Brian Bushweller, State Senator

17th District of Delaware

October, 2016

A Public-Private Partnership That’s Going According To Plan

In 2010, I and several other Kent County Legislators advocated for a State appropriation to completely rebuild North Street in downtown Dover between Governor’s Avenue and South State Street.  The initiative was originally conceived by the Downtown Dover Partnership (DDP), which led the way in moving it to fruition.

With the backing of the General Assembly’s Bond Bill Committee, we installed sidewalks and curbs, buried the electric, telephone and cable wires, put in street lights, repaved the entire length of the street and reconfigured the parking, adding 85 spaces for downtown commerce.  A “pocket park” was created on the southeast corner of Governor’s and North, replacing an unsightly, badly deteriorating building at that site.  We also added parking, sidewalks and landscaping to the vacant lots where the old Dover Hardware and Capital Office buildings used to be.  That space was renamed “Loockerman Plaza.”

The impetus for the idea was to make North Street, which runs parallel to Loockerman, much more desirable, attractive and accessible so as to encourage downtown development.

The first clear sign that the idea would work came when the company that runs Delaware’s EZ Pass system decided to locate downtown with entrances on both Loockerman and North.  Today, the scores of employees and customers at EZ Pass add to the daily vitality of downtown.

More recently, in 2014, I was the Senate sponsor of a bill promoted by Governor Jack Markell that created “Downtown Development Districts”.  The goal is to provide State assistance to developers who want to build new buildings or start new businesses in Delaware’s downtowns.  These projects could be any combination of residential and commercial but they must be located in a Downtown District. With state participation, projects like these can become profitable, thus rejuvenating downtown areas.  Without that participation, they are not profitable so they don’t happen and the downtowns continue to languish.

When the City of Dover decided to apply for this program, City Council approved a number of additional incentives, on top of the State’s participation, designed to make business creation downtown even more attractive.  And, Kent County Levy Court did the same thing with County incentives.  The net result is a package of incentives that should get the attention of people with the vision, expertise and resources to help kick Dover’s downtown into high gear.

Now, all that planning and foresight is coming together exactly as hoped for.  A developer is preparing to maximize the potential of the State, County, City and DDP efforts, combining the modernization of North Street with the Downtown Development District program, to build two new buildings.  They will be located along the sides of Loockerman Plaza, maintaining between the two, new buildings the current, walkthrough sidewalks and landscaping that connect Loockerman Street to North Street.

Each building will house street level shops, offices and restaurants while upper floors – perhaps three or four stories – will comprise tasteful and attractive apartments or condos.
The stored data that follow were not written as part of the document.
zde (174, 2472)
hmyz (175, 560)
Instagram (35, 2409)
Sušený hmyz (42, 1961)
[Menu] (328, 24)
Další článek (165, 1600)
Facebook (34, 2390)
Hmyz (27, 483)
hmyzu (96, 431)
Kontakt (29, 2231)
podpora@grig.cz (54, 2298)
Many people believe, including me, that more people downtown are the ultimate answer to the revitalization of the area.  This project, and others like it, will bring more people.   The cooperation leading to this project, among varying levels of government and the private sector, is to be commended.  So, too, should the DDP and Governor Markell be commended for the leadership and vision that got all of this started in the first place.